Large Language Model Prompt Datasets: An In-depth Analysis and Insights
arXiv:2510.09316v2 Announce Type: replace-cross
Abstract: We compile 129 heterogeneous LLM prompt datasets (>1.22 TB, >673M instances) into a structured taxonomy and conduct a multi-level linguistic analysis (lexical, syntactic, and semantic) on seven representative corpora, surfacing systematic patterns that distinguish prompts from general text. Three downstream experiments validate practical utility: prompt filtering (F1 = 0.90), domain classification (Macro-F1 = 0.975), and prompt quality prediction (AUC = 0.792), all without invoking any additional model.

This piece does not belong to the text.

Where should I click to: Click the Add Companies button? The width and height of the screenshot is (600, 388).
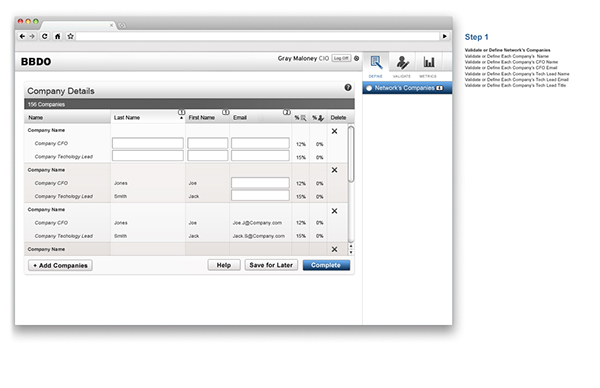60,265
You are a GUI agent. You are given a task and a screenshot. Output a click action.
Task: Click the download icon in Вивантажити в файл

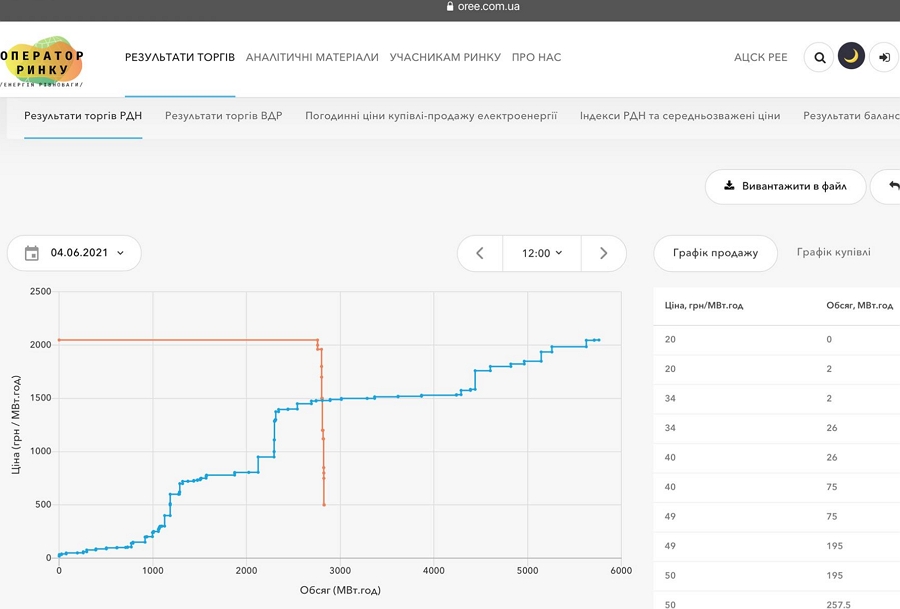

A central finding is that 62-d syntactic features (POS + dependency distributions) serve as a uniquely efficient routing primitive, recovering >93% of GPU-embedding accuracy at 1.9 $\times$ lower single-request latency (3.0 ms vs. 5.7 ms) with no GPU and no corpus vocabulary. A complementary discriminative--predictive divergence shows that features most useful for routing are precisely those most negatively correlated with response quality, while lexical diversity (Cohen's $d$ = 0.71) dominates the quality signal but carries minimal routing weight, directly motivating two-stage pipeline design. Our datasets and code are available.